Source records
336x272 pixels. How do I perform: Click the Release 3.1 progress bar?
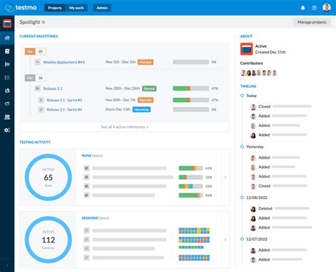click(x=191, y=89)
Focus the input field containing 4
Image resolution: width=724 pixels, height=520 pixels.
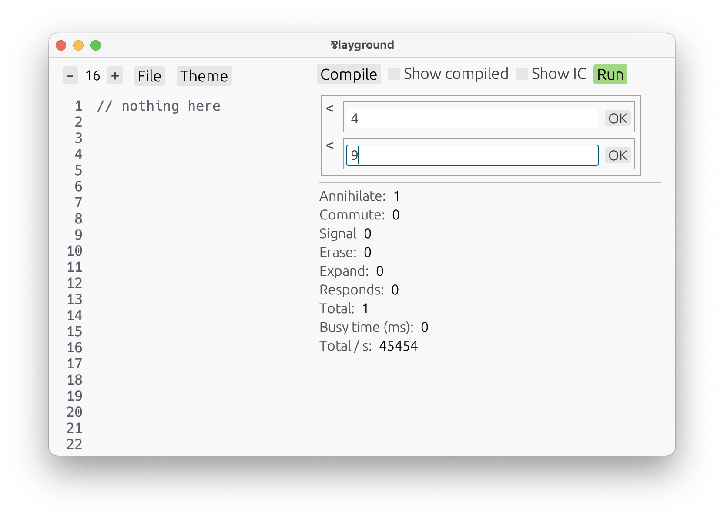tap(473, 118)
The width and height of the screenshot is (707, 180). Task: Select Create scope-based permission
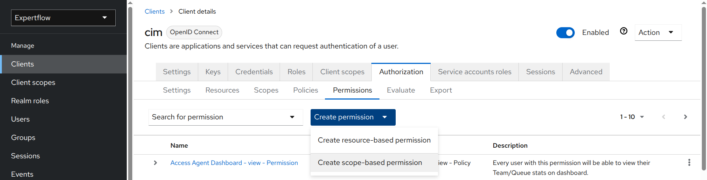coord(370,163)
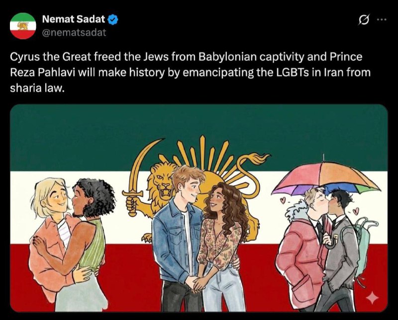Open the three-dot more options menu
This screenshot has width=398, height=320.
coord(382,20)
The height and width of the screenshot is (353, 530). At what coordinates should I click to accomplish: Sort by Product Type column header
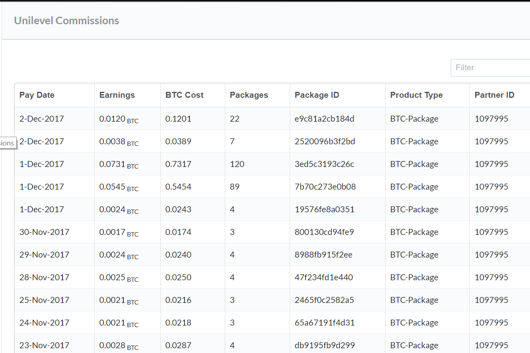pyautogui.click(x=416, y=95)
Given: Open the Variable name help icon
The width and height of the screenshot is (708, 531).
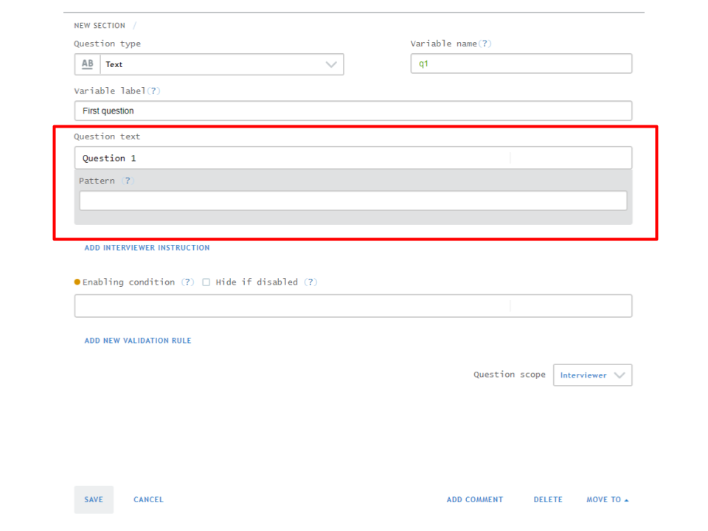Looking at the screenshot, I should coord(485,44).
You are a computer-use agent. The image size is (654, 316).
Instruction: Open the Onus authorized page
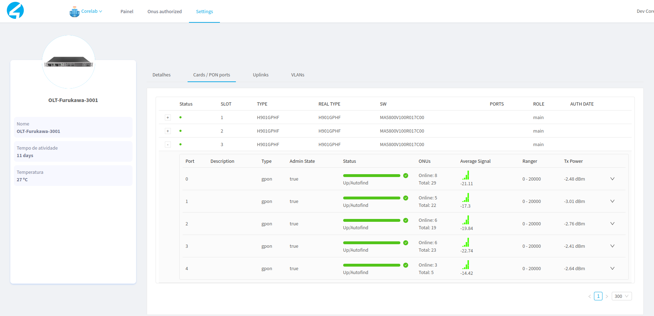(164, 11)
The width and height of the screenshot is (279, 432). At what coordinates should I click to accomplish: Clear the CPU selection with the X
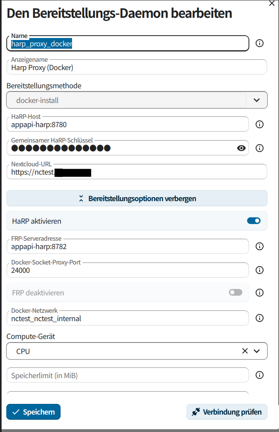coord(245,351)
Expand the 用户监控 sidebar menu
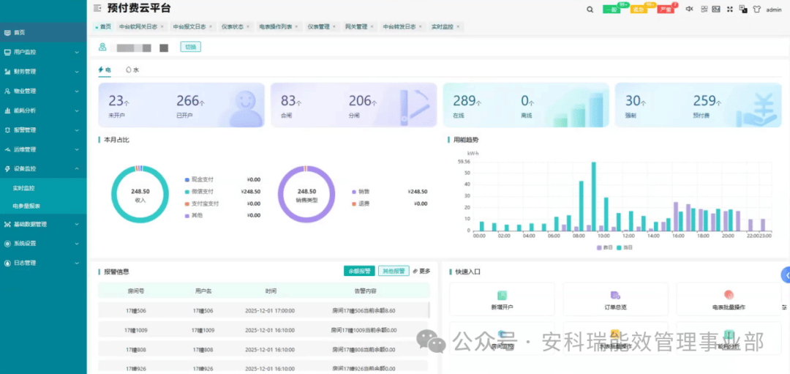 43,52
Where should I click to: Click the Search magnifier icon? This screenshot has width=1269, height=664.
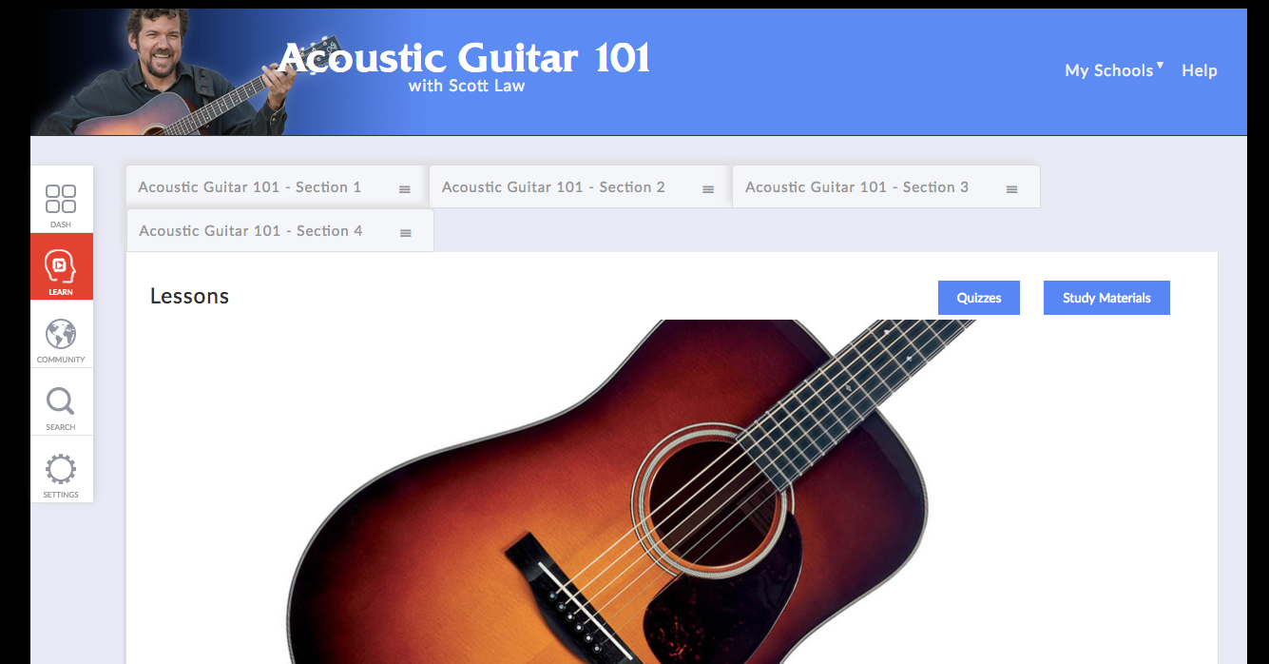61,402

[WHAT YOU WILL DO]
Exactly as written, give the entries above again, with no images.

[WRITTEN ANSWER]
336x272 pixels. How do I perform: Click the Release 3.1 progress bar?
click(x=191, y=89)
Focus the input field containing 4
Image resolution: width=724 pixels, height=520 pixels.
tap(473, 118)
The width and height of the screenshot is (707, 180). Task: Select Create scope-based permission
coord(370,163)
Open the three-dot more options menu
This screenshot has width=398, height=320.
coord(382,20)
The height and width of the screenshot is (353, 530). At what coordinates should I click to accomplish: Sort by Product Type column header
pyautogui.click(x=416, y=95)
Given: Open the Variable name help icon
The width and height of the screenshot is (708, 531).
Looking at the screenshot, I should coord(485,44).
You are a computer-use agent. The image size is (654, 316).
Instruction: Open the Onus authorized page
(164, 11)
The width and height of the screenshot is (279, 432). At what coordinates should I click to accomplish: Clear the CPU selection with the X
coord(245,351)
Expand the 用户监控 sidebar menu
 43,52
Where should I click to: Click the Search magnifier icon? This screenshot has width=1269, height=664.
61,402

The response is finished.